When the line containing "Open the top Upper Bracket Round 2 match box" appears in the data below, begin copying there and stop only after the line containing "The width and height of the screenshot is (1024, 384).".

======== Provided material ========

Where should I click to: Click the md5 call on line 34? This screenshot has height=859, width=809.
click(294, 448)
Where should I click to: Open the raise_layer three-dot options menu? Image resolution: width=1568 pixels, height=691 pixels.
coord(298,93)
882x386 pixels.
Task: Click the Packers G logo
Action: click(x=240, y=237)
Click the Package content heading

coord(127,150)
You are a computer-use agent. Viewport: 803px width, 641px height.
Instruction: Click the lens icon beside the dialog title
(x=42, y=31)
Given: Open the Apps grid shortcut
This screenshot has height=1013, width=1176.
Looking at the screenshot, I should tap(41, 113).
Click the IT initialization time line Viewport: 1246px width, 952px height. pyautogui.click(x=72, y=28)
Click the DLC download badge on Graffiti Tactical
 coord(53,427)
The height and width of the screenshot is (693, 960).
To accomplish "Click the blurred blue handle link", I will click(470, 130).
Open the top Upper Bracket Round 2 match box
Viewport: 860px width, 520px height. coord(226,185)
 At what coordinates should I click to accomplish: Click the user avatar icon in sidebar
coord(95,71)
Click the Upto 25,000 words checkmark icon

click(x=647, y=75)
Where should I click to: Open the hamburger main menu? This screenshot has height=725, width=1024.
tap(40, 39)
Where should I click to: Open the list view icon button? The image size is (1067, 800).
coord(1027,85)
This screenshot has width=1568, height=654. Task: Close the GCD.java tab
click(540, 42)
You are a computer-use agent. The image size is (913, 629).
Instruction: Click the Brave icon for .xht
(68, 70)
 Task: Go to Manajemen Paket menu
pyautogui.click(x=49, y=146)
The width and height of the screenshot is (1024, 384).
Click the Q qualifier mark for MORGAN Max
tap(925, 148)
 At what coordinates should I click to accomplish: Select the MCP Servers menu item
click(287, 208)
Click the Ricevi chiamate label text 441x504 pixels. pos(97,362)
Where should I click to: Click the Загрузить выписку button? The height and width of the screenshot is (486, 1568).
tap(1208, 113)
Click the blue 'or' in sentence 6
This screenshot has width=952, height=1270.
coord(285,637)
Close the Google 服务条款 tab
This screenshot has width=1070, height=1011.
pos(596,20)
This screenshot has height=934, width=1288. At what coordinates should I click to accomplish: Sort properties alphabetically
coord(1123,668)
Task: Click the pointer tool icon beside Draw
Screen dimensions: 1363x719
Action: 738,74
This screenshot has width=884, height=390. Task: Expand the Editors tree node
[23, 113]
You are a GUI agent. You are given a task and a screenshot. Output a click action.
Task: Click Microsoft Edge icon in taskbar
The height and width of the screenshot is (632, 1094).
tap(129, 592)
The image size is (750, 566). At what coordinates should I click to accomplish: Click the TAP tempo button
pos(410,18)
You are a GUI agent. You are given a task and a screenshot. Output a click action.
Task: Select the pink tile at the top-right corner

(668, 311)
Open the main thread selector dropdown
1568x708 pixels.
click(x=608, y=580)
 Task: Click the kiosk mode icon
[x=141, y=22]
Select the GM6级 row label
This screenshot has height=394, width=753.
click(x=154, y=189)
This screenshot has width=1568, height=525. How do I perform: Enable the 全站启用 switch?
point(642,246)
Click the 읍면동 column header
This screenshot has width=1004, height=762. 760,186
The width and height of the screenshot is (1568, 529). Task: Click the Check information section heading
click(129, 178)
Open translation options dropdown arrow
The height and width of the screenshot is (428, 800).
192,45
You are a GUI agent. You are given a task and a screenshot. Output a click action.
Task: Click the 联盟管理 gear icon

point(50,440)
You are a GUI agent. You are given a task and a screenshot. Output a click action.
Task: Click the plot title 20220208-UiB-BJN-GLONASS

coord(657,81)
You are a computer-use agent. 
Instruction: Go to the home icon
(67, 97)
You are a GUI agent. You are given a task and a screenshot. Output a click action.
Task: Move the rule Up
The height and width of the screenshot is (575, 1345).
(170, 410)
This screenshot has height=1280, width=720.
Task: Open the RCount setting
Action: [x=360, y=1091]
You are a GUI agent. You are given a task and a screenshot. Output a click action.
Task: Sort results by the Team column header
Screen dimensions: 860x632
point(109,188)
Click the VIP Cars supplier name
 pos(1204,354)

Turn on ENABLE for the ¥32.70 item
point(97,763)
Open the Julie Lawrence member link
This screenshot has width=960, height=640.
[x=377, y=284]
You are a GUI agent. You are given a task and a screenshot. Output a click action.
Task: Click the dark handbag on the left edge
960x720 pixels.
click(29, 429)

========

Reply:
Open the top Upper Bracket Round 2 match box
Viewport: 860px width, 520px height. coord(226,185)
 At what coordinates should I click to accomplish: Click the user avatar icon in sidebar
coord(95,71)
Click the Upto 25,000 words checkmark icon

click(x=647, y=75)
Where should I click to: Open the hamburger main menu? This screenshot has height=725, width=1024.
tap(40, 39)
Where should I click to: Open the list view icon button? The image size is (1067, 800).
coord(1027,85)
This screenshot has width=1568, height=654. Task: Close the GCD.java tab
click(540, 42)
You are a computer-use agent. The image size is (913, 629).
Instruction: Click the Brave icon for .xht
(68, 70)
 Task: Go to Manajemen Paket menu
pyautogui.click(x=49, y=146)
The width and height of the screenshot is (1024, 384).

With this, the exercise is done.